- _Required actions_
**a)** What baud rate does the ball-and-beam forum post use to send the control signal to the Arduino Uno?
**b)** Resume the ball-and-beam forum post from the point where it stops.

- _Text block_
Content starts
PID Controlled Beam and Ball balance system - problems with controlling the stepper motor

Hello, everyone.

I am working on a project where a camera tracks a ball and my program controls the position of a beam attached stepper motor on which the ball rolls to keep the ball in the middle of the beam. I am implementing a PID controller.

Details:
Using Python 3.11 - OpenCV for a red ball's detection
FHD Webcam camera position above the ball and beam stepup, with a clear view of everything needed.

Stepper Motor Nema 17 (17PM-K406-11V), 1.4A current rating, Uni-Polar
A4988 Stepper Motor Driver, powered from a 12V battery pack, Half-step enabled.

Step pin connected to pin 3 on Uno. Direction on pin 2.
Arduino Uno

I am using Python's OpenCV library to track the ball on the beam. A red coloured ball's distance from the centre of the camera frame is being calculated and stored in 'distance' variable. This effectively is the error term. This error term is manipulated to control the position of the stepper motor. A control signal generated using the error term is sent to my Arduino Uno using the Pyserial library using a Baud Rate of 115200.

The issue I am having is that the stepper motor is very slow to spin. I believe that this is because of the stepper.run() function I am using from the AccelStepper library, which moves the motor one step at a time, far to slow for my application. I have failed to find an alternative function that accelerates the motor to the required angular position. I tried using stepper.runToPosition() but it blocks the code and makes the motor spin fast round and round, to and fro, which I cannot understand.

Here is my Python code:

import numpy as np
import cv2
import serial

#Defining PID gains
kp = 0.5
kd = 0
ki  =0
last_error =0 
stepper_pos=0
integral=0
ser = serial.Serial('com11', 115200)
def measure_distance(frame, center):
  """Measures the distance between the center of the frame and the red object.

  Args:
    frame: A numpy array representing the frame.
    center: A tuple (x, y) representing the center of the frame.

  Returns:
    A float representing the distance between the center of the frame and the red object.
  """

  # Convert the frame to HSV color space.
  hsv = cv2.cvtColor(frame, cv2.COLOR_BGR2HSV)

  # Define the HSV range for red color.
  redLower1 = (0, 100, 100)
  redUpper1 = (10, 255, 255)
  redLower2 = (160, 100, 100)
  redUpper2 = (180, 255, 255)

  # Create masks for both red color ranges.
  mask1 = cv2.inRange(hsv, redLower1, redUpper1)
  mask2 = cv2.inRange(hsv, redLower2, redUpper2)
  mask = cv2.bitwise_or(mask1, mask2)

  # Erode and dilate the mask to remove noise.
  mask = cv2.erode(mask, None, iterations=2)
  mask = cv2.dilate(mask, None, iterations=2)

  # Find the contours of the red object.
  cnts = cv2.findContours(mask.copy(), cv2.RETR_EXTERNAL, cv2.CHAIN_APPROX_SIMPLE)[-2]

  # Find the center of the red object.
Content ends
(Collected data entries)
Content starts
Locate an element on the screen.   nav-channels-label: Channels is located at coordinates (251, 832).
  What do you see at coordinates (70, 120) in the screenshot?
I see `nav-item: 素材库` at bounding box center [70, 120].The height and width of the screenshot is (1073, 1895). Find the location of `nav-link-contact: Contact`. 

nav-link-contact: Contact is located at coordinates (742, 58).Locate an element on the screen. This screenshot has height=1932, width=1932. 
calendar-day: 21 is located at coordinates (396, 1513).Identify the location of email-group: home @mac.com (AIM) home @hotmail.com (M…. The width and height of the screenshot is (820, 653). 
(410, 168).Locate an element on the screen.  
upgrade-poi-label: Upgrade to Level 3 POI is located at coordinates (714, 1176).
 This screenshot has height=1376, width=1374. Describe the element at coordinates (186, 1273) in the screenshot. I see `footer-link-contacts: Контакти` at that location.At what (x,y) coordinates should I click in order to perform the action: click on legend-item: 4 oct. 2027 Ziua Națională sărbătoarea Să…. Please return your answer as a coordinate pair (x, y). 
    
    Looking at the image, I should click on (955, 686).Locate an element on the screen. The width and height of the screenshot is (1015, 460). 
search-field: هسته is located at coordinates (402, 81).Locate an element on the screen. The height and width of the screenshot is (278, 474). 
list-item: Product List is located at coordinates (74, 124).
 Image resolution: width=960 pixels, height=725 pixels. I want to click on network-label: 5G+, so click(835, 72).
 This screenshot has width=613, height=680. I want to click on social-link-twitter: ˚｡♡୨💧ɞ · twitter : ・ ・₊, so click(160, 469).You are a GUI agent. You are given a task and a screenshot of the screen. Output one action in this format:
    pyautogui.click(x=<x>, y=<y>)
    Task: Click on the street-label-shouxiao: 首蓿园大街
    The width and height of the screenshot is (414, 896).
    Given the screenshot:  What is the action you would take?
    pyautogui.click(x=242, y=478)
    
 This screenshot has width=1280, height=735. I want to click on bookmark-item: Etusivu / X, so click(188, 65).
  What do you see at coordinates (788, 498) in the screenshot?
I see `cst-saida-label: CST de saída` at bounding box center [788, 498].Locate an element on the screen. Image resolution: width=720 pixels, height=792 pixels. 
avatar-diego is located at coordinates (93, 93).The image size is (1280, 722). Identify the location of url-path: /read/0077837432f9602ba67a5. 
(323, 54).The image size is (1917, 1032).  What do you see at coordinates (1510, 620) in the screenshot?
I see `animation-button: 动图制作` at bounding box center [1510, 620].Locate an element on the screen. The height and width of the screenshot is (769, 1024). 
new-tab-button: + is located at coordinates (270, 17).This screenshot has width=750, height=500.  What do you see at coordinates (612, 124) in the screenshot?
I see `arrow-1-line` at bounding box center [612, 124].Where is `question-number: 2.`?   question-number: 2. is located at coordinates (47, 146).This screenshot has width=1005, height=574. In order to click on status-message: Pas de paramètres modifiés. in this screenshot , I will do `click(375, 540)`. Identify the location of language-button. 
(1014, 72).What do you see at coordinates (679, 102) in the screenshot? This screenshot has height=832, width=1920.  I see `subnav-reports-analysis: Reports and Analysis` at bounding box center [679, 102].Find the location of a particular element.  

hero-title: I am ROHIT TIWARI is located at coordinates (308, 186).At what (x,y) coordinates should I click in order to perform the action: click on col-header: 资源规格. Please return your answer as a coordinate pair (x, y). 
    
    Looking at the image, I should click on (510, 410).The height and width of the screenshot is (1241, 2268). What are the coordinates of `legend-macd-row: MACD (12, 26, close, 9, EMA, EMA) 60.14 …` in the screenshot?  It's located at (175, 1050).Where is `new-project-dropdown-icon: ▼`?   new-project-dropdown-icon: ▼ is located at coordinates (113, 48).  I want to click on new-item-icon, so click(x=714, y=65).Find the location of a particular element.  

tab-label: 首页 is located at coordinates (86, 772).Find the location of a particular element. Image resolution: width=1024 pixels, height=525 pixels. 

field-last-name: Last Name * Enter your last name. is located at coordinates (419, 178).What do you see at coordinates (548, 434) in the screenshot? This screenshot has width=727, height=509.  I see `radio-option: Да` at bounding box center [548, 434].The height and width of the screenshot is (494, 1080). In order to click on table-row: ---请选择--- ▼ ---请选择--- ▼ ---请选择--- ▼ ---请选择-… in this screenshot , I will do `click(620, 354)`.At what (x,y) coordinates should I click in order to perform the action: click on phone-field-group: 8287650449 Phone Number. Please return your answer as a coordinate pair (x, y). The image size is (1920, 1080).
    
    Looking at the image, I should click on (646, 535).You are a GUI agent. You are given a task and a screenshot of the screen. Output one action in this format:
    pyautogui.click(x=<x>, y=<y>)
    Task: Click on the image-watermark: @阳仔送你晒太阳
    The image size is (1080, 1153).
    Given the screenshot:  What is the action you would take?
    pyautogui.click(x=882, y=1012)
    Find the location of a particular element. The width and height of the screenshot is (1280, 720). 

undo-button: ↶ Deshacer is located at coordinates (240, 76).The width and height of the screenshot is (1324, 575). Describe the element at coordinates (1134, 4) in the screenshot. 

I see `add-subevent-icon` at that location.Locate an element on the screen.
Content ends
- _Answers below_
**a)** 115200

**b)**
  if len(cnts) > 0:
    c = max(cnts, key=cv2.contourArea)
    ((x, y), radius) = cv2.minEnclosingCircle(c)

    # Calculate the distance between the center of the frame and the red object.
    distance = np.linalg.norm(np.array([x, y]) - center)
    distance = round(distance, 0)
    # Draw a circle around the red object.
    cv2.circle(frame, (int(x), int(y)), int(radius), (0, 0, 255), 2)
    cv2.circle(frame, (int(x), int(y)), 4, (0, 255, 255), 1)
    if y > center[1]:   #uncomment if using
        distance *= -1
    # Print the distance to the console.
    # print("Distance to red object:", distance)
    if (distance > 100):
      distance=100
    elif distance <-100:
      distance = -100
    
    return distance
  else:
    return None

# Capture the frame from the camera.
cap = cv2.VideoCapture(0)

# Get the center of the frame.
center = (cap.get(cv2.CAP_PROP_FRAME_WIDTH) // 2, cap.get(cv2.CAP_PROP_FRAME_HEIGHT) // 2)

while True:
  # Read the next frame from the camera.
  ret, frame = cap.read()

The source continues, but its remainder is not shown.